%%
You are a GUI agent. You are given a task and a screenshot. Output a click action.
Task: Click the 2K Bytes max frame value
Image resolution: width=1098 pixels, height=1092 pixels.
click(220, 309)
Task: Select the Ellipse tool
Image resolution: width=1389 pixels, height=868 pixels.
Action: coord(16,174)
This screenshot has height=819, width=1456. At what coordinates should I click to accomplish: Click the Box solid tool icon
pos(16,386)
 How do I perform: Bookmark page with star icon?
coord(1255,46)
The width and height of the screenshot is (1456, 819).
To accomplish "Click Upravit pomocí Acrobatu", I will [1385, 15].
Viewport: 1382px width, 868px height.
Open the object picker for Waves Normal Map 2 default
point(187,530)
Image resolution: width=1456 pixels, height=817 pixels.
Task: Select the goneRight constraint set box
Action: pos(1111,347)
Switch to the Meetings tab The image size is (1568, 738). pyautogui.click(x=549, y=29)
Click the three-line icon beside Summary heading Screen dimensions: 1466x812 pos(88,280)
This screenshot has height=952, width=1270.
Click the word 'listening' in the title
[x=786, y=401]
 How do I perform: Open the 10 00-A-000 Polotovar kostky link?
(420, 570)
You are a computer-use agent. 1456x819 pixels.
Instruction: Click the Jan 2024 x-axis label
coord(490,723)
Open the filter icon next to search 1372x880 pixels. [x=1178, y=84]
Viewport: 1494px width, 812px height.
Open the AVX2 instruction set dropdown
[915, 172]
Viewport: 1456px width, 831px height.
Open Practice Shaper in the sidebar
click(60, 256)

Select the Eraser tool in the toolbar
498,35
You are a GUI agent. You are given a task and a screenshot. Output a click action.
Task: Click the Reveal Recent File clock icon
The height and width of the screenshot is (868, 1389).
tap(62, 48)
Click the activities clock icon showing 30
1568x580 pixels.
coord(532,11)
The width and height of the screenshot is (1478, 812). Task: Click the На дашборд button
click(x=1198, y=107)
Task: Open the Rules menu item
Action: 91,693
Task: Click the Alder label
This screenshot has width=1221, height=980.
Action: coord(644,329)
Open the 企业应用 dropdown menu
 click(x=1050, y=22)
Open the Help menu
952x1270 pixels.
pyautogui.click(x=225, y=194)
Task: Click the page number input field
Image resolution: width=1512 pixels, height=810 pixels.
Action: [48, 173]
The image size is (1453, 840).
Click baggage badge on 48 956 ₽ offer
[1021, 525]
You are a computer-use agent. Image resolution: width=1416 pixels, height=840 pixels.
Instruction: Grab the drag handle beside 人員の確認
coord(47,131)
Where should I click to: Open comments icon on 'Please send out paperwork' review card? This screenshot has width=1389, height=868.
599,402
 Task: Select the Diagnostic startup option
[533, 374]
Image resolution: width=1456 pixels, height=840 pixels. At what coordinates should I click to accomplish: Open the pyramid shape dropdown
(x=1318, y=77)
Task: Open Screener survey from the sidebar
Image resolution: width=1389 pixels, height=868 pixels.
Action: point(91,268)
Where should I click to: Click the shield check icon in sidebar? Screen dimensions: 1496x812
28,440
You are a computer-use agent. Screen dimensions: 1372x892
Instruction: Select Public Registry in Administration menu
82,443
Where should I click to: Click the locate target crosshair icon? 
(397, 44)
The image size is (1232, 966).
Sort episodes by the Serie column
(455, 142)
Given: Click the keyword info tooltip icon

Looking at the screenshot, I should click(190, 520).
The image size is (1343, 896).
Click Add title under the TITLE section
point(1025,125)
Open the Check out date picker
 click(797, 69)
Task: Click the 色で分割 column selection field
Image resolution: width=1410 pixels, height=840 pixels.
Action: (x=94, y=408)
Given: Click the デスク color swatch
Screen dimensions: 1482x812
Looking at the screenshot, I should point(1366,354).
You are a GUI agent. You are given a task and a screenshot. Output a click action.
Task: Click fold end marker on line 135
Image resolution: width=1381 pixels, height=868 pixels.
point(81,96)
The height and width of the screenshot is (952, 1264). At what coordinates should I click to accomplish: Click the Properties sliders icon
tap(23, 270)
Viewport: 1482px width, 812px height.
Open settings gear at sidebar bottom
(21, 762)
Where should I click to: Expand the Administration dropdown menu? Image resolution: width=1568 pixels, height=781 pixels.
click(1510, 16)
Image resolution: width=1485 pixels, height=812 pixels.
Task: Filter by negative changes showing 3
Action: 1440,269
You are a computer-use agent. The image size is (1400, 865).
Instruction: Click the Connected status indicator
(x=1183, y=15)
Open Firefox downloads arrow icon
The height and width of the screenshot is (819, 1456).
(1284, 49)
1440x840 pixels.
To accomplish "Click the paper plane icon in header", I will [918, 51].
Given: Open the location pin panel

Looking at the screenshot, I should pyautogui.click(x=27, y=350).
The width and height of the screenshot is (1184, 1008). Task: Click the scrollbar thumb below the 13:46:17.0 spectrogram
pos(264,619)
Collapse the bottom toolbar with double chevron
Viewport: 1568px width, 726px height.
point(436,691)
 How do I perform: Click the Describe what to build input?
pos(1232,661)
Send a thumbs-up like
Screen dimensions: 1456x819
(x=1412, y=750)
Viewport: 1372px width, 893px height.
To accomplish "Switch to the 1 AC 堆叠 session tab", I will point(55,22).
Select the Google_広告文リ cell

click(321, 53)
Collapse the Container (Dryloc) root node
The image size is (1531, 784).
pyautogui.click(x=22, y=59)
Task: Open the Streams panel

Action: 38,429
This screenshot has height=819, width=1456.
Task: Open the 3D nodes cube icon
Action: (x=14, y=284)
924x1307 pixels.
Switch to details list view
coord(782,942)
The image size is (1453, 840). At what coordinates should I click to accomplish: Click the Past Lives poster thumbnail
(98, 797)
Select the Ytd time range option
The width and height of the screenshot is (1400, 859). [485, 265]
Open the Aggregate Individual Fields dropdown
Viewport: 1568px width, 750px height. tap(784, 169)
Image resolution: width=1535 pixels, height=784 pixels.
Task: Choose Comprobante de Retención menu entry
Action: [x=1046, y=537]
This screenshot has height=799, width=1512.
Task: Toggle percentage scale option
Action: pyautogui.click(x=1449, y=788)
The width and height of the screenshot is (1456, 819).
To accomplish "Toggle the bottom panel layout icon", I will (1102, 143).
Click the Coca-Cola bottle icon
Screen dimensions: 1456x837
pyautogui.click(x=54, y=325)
%%
- _Work to be completed_:
Say the number of lines above that include "will", and only that.

- _Response area_:
4